Wednesday, August 9, 2017

Bullying is good for your mental health, self-esteem, and social status

From Survival of the Fittest and the Sexiest: Evolutionary Origins of Adolescent Bullying by Jun-Bin Koh and Jennifer S. Wong. Only 135 kids and from only one school so indicative at best. Abstract.
The central idea of evolutionary psychology theory (EPT) is that species evolve to carry or exhibit certain traits/behaviors because these characteristics increase their ability to survive and reproduce. Proponents of EPT propose that bullying emerges from evolutionary development, providing an adaptive edge for gaining better sexual opportunities and physical protection, and promoting mental health. This study examines adolescent bullying behaviors via the lens of EPT. Questionnaires were administered to 135 adolescents, ages 13 to 16, from one secondary school in metro Vancouver, British Columbia. Participants were categorized into one of four groups (bullies, victims, bully/victims, or bystanders) according to their involvement in bullying interactions as measured by the Olweus Bully/Victim Questionnaire. Four dependent variables were examined: depression, self-esteem, social status, and social anxiety. Results indicate that bullies had the most positive scores on mental health measures and held the highest social rank in the school environment, with significant differences limited to comparisons between bullies and bully/victims. These results lend support to the hypothesis that youth bullying is derived from evolutionary development. Implications for approaching anti-bullying strategies in schools and directions for future studies are discussed.

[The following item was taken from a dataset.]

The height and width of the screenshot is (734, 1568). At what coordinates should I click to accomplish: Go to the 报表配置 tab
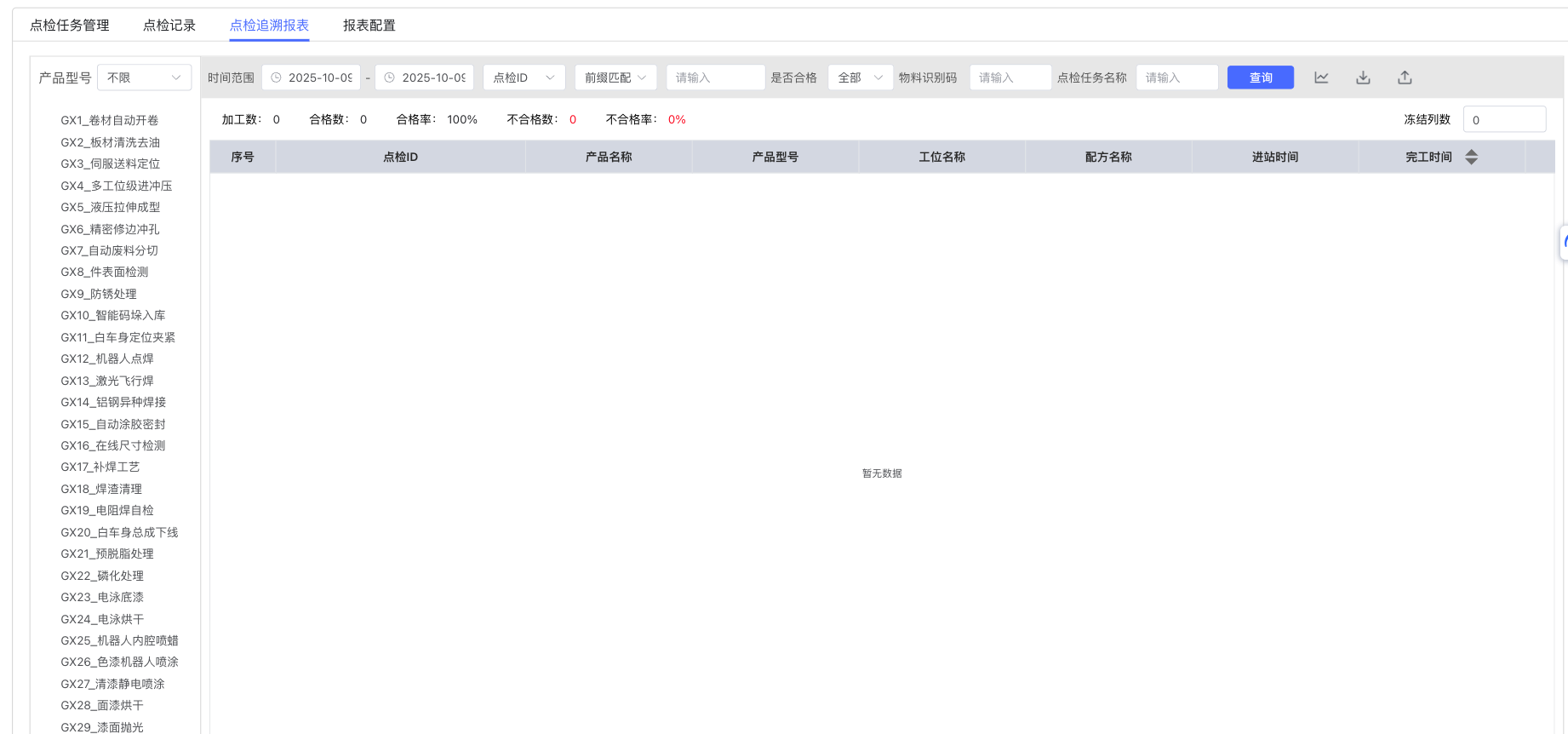click(369, 26)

Rolf Degen's summary provides a little more meat.
The purpose of the present study was to test whether adolescent bullying emerges from evolutionary development. Specifically, we examined whether bullying was naturally and/or sexually selected, and posed two questions to test these hypotheses. The first aim of the study was to examine differences in mental health among bullies, victims, and bully/victims, operationalized as depression, self-esteem, and social status... Bullies exhibited the lowest levels of depression among the four groups and were identified as having few to no symptoms of depression. In contrast, victims and particularly, bully/victims had the highest scores among the groups and were identified as suffering moderate to high levels of depression. The differences in average scores on the BDI were most glaring between bullies and bully/victims, where bullies had significantly lower levels of depression.... In addition, bullies exhibited the highest levels of self-esteem among the four groups, while bully/victims had the lowest.. Bullies were found to have a higher social status than all other groups involved in bullying interactions... Combined, these findings suggest that being a bully promotes better mental health, whether it is through the bullying behaviors themselves, or as a corollary of being a bully (i.e., being placed higher in the social rank)... Bullies gain a sexual advantage from wielding a high social status. This is because social status is a highly desirable attribute, which is an indirect indicator of one's resources.
Not quite what was meant by the Christian doctrine of Original Sin, but pretty close. We are born predisposed to be bullies because that is what has worked in the past. That is a pretty regrettable hand to be dealt.